### Exercise objective
A copy is needed of each line in the records that has the word "Photos".

### Materials provided
<<<<
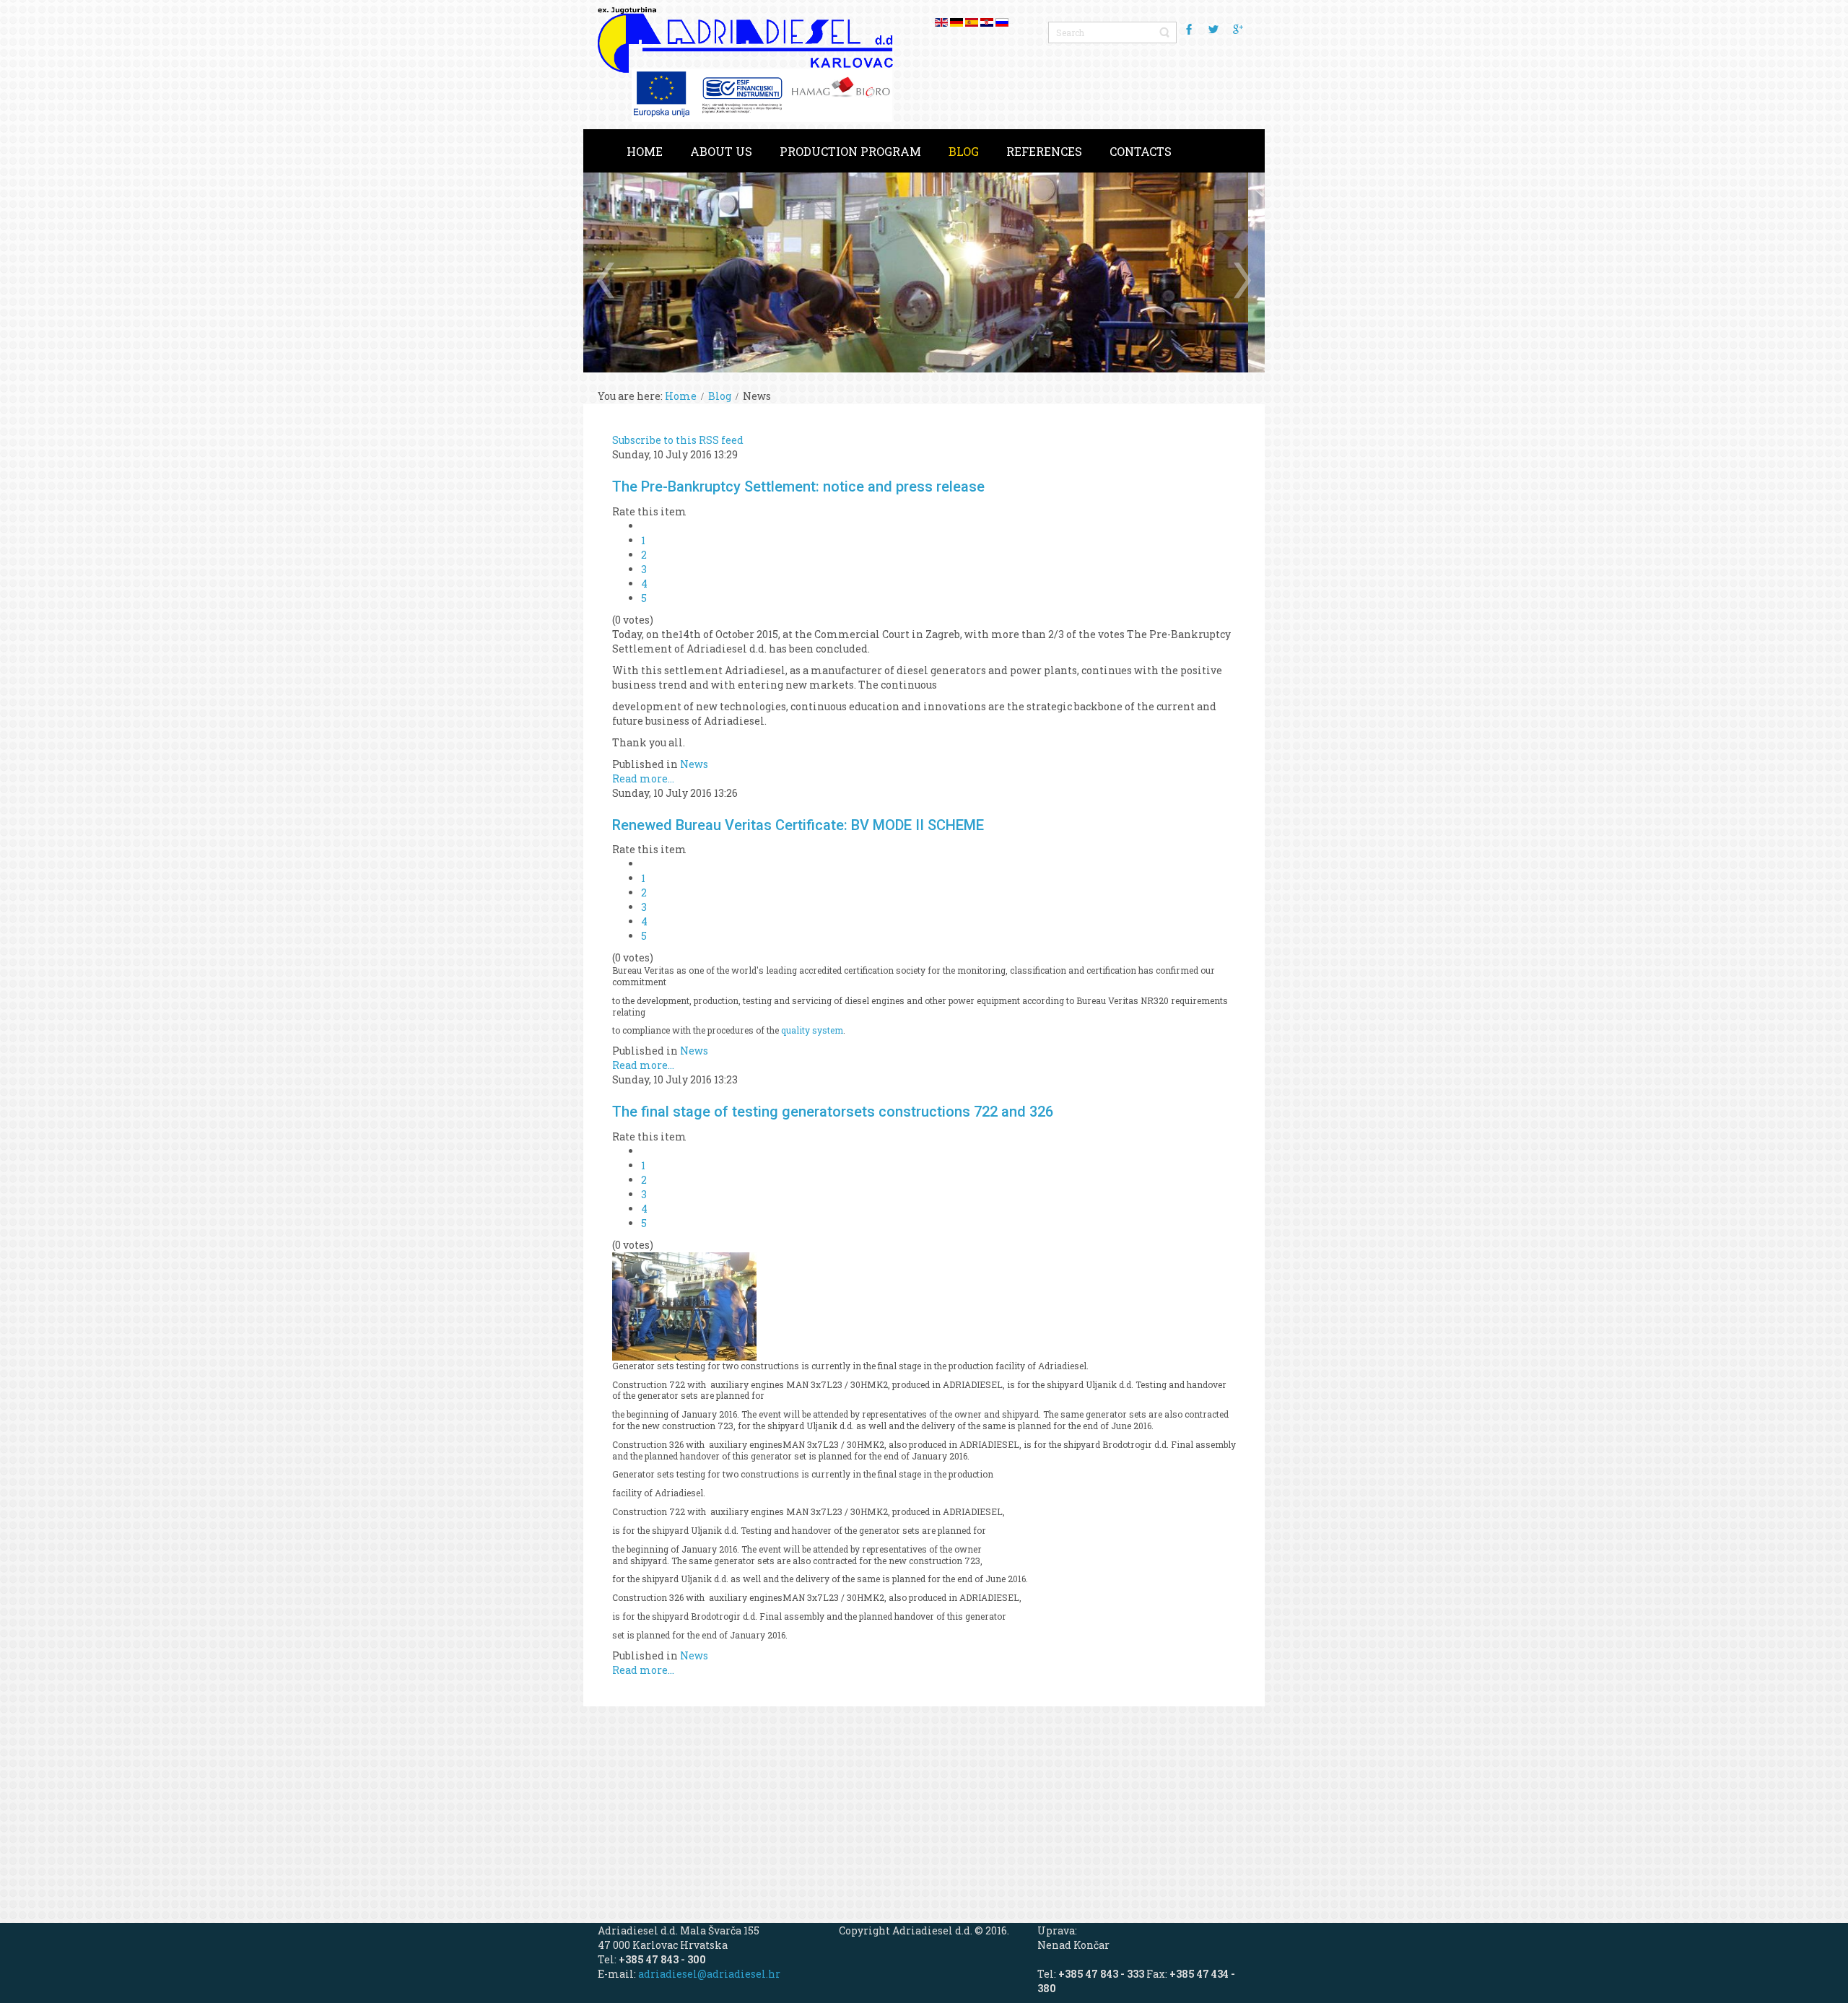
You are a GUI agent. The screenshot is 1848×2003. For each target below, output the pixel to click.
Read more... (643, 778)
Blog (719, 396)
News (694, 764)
>>>>
<<<<
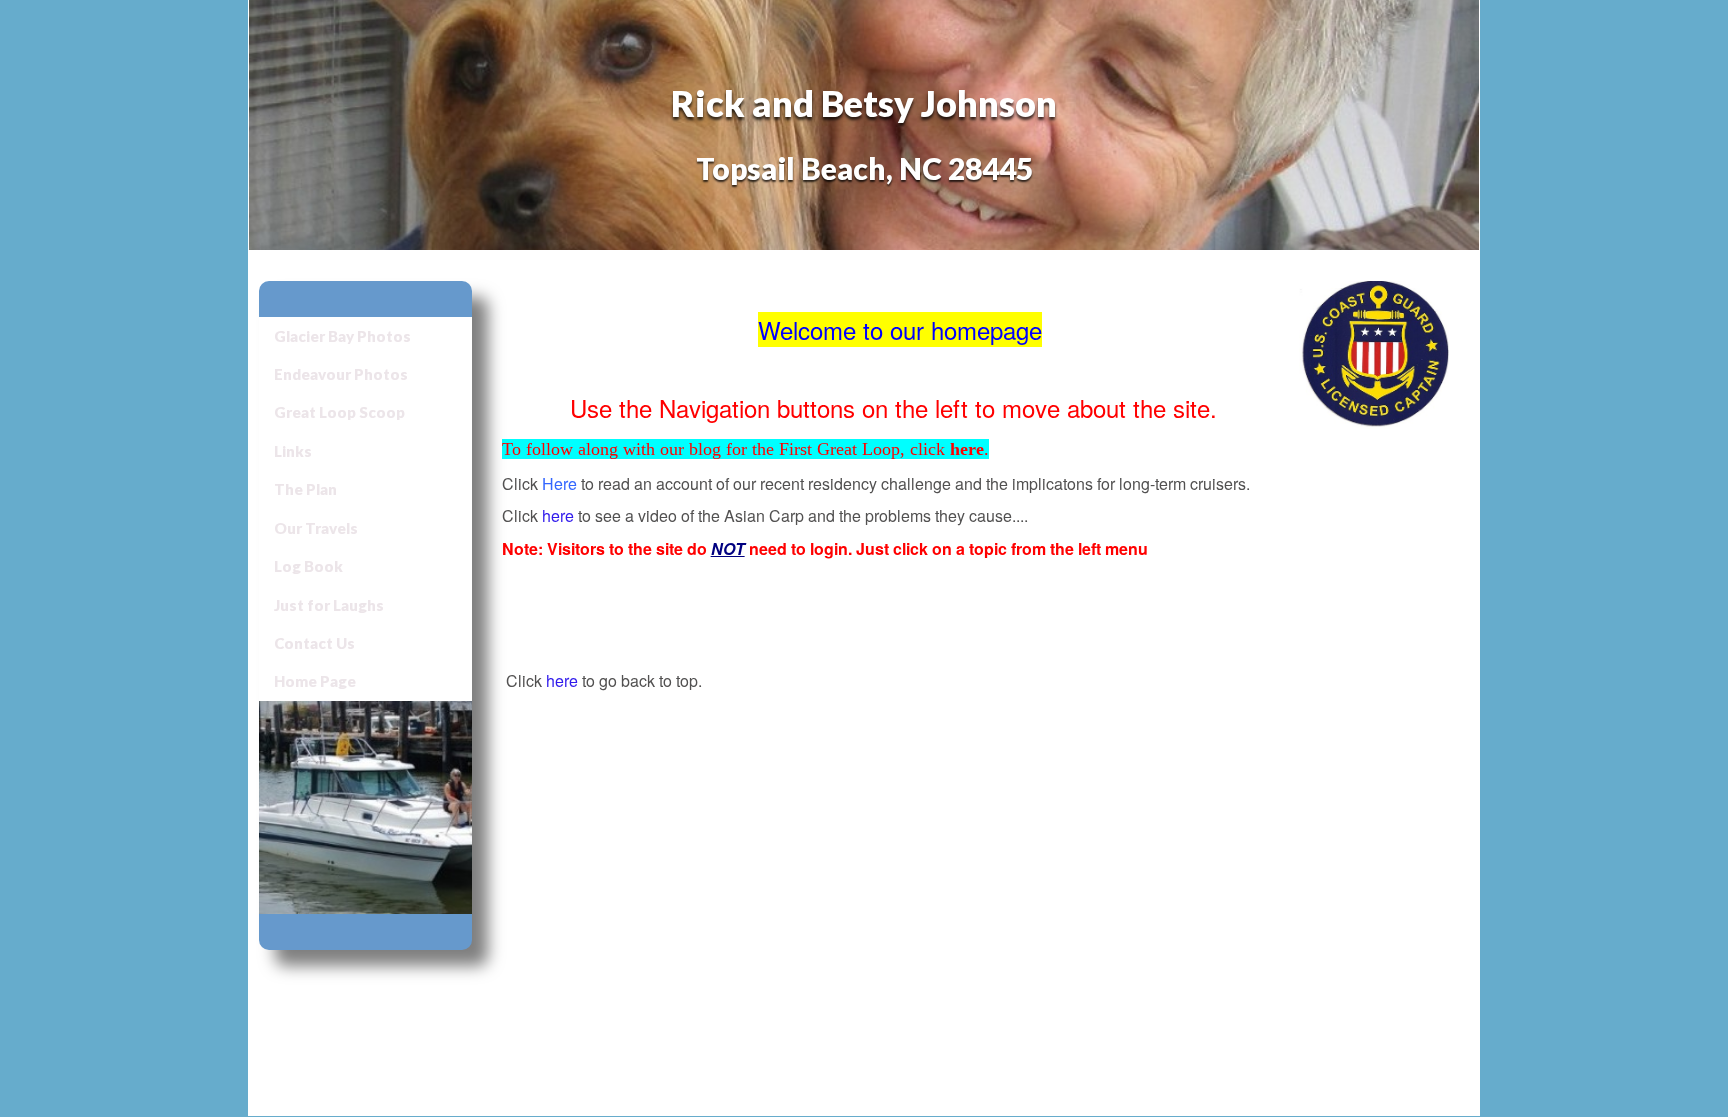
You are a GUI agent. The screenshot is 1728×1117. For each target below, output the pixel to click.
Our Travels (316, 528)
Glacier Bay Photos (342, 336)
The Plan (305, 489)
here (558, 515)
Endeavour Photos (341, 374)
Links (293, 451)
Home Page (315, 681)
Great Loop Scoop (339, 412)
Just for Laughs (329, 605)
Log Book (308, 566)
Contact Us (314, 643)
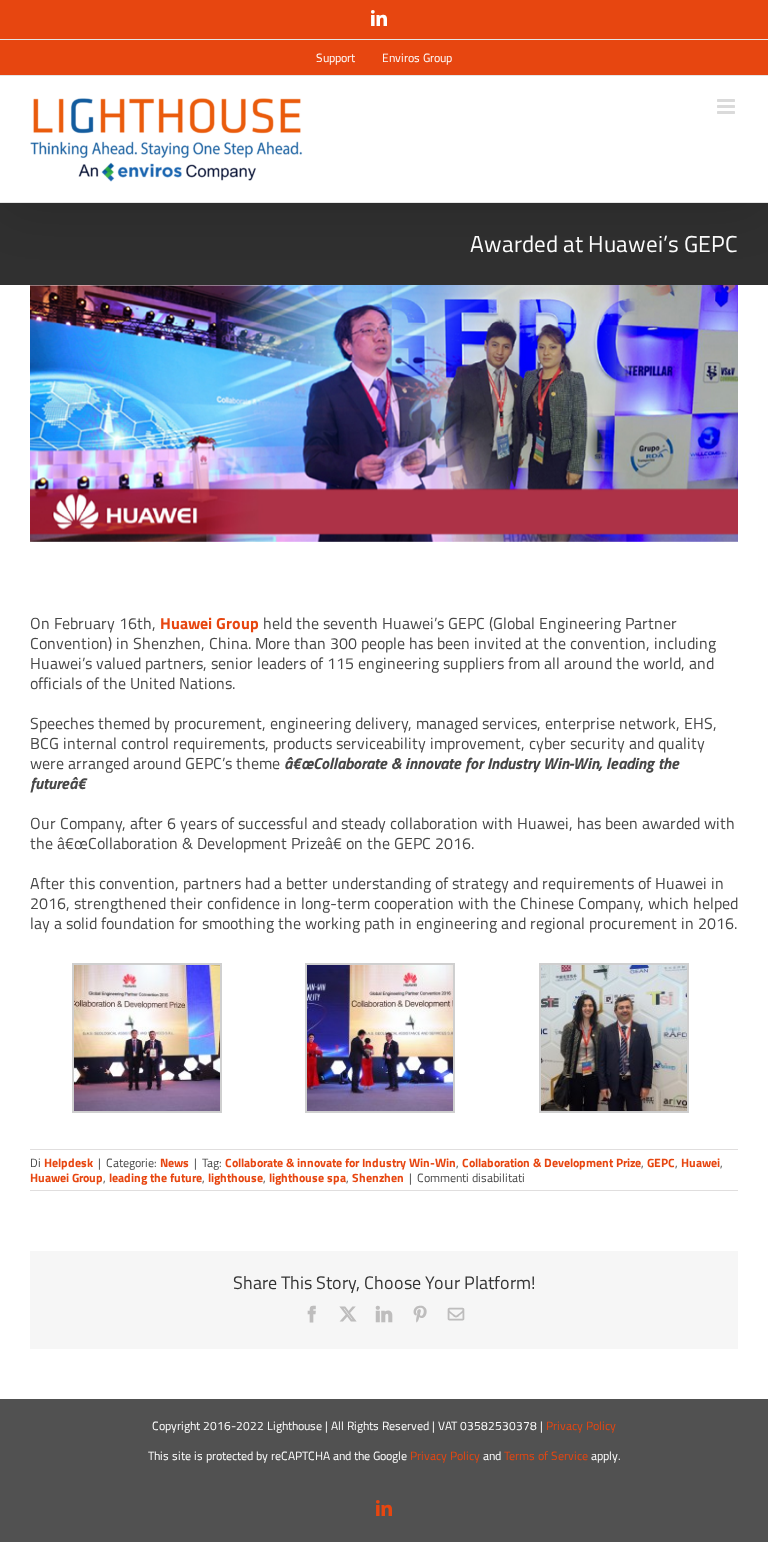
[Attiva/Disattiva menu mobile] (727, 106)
>>>>
### Completed exercise
Glacier Bay Photos (342, 336)
Endeavour Photos (341, 374)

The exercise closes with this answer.